By Steve Neavling
A battle over the FBI’s future headquarters brought Senate funding talks to a halt Thursday night, after Sen. Chris Van Hollen blocked progress on a key appropriations package unless the bill included stricter security requirements for the new facility.
Van Hollen, a Maryland Democrat, objected to moving forward with a broader funding deal that included money for the FBI, Justice Department, NASA, and other agencies, Politico reports. He demanded language requiring the FBI to meet specific security standards for its headquarters, a push to force the bureau’s relocation to suburban Maryland, the site selected after a yearslong competition that the Trump administration reversed.
“That is a simple request that I would have thought all of us could stand behind,” Van Hollen said on the Senate floor. “Making sure that the new headquarters of the men and women of the FBI meets the security requirements that we and they have set out.”
Sen. Jerry Moran, a Kansas Republican who chairs the relevant appropriations panel, rejected the request, warning it would derail a fragile funding process.
“I know of no path forward that would allow for the Van Hollen amendment to be adopted,” Moran said, choking up on the floor.

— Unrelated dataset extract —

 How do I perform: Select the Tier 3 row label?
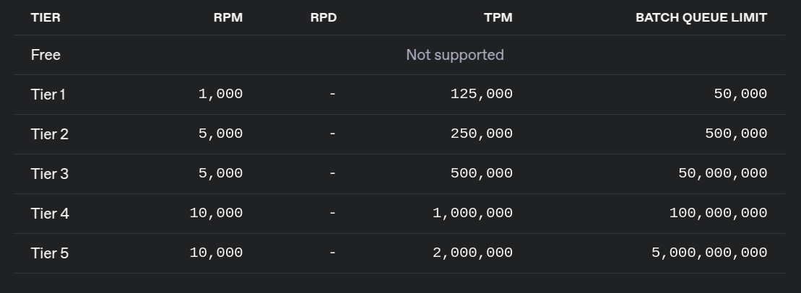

Van Hollen said he refused to let the bill move forward without a guarantee the language would be adopted, citing a previous attempt to restrict FBI funding to only the relocation site. That proposal was struck down in committee after Republicans threatened to sink the bill over its rebuke of President Trump.
“We did it because the president of the United States was going to throw a fit if that provision stayed on,” Van Hollen said. “And we shouldn’t make our decisions out of fear about what somebody in the White House is going to do, because that distorts the entire process.”
Moran’s proposal would have bundled four spending bills covering Veterans Affairs, Agriculture, military construction, Congress, and the FDA. Despite bipartisan support in committee, the package stalled amid the unresolved FBI headquarters dispute.